## REQUIRED ACTION
Print the lines from the one containing "Given: Open the header profile avatar" through the end of the material below, both included, exactly as they appear and without pictures.

## THE DATA
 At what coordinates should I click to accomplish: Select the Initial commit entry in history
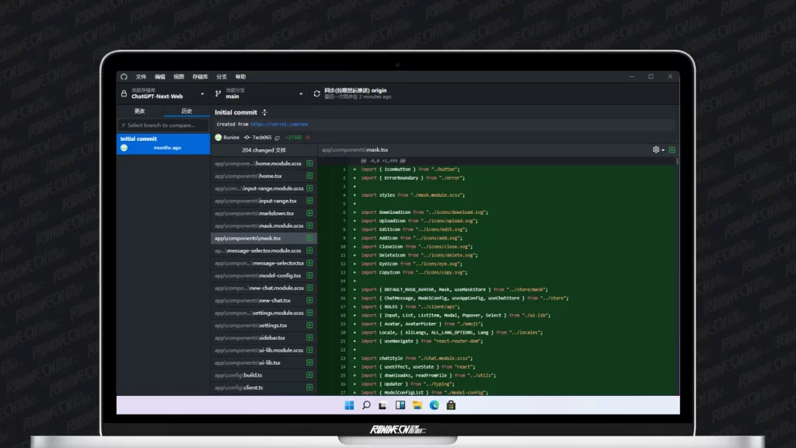[x=163, y=143]
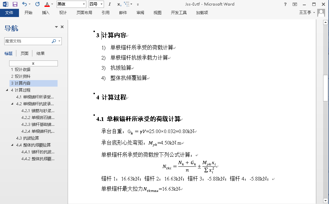This screenshot has height=204, width=329.
Task: Toggle subscript formatting
Action: coord(119,5)

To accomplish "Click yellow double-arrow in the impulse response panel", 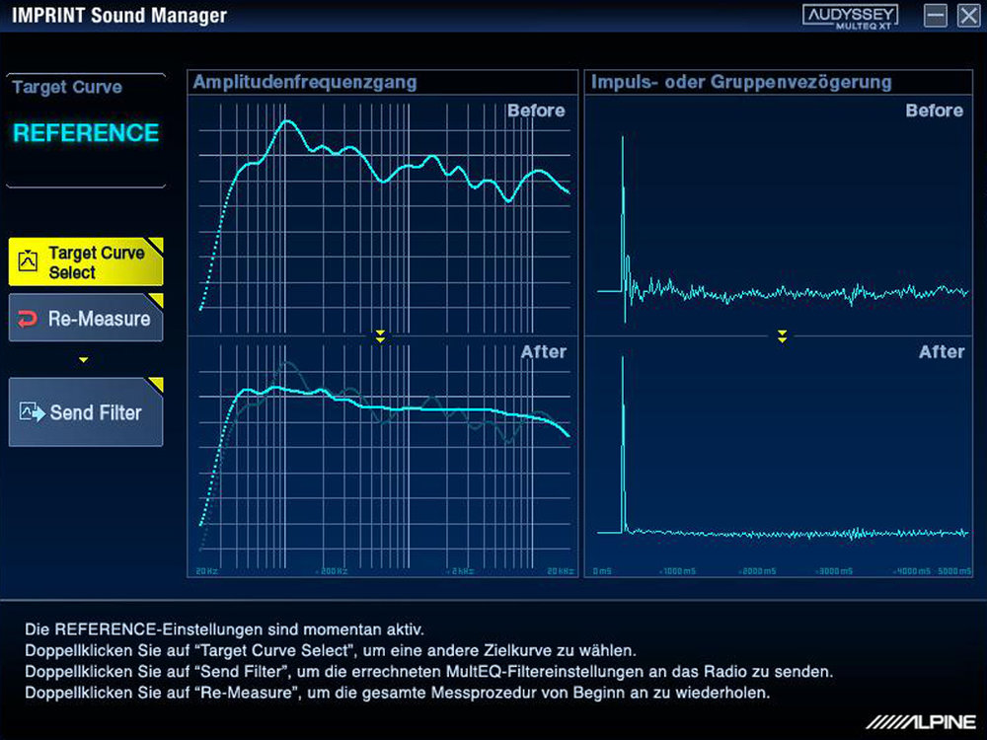I will [782, 336].
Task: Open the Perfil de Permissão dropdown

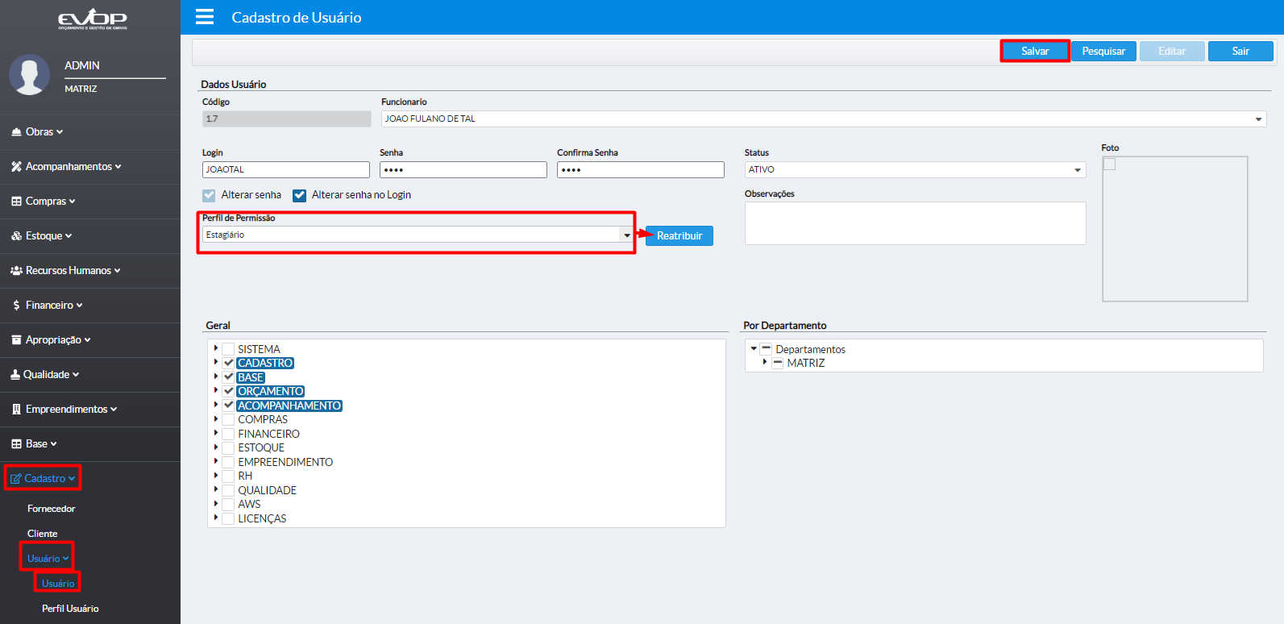Action: pyautogui.click(x=626, y=235)
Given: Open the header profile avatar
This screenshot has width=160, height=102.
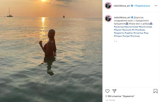Looking at the screenshot, I should point(108,6).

## ANSWER BELOW
Given: Open the header profile avatar
This screenshot has width=160, height=102.
Looking at the screenshot, I should point(108,6).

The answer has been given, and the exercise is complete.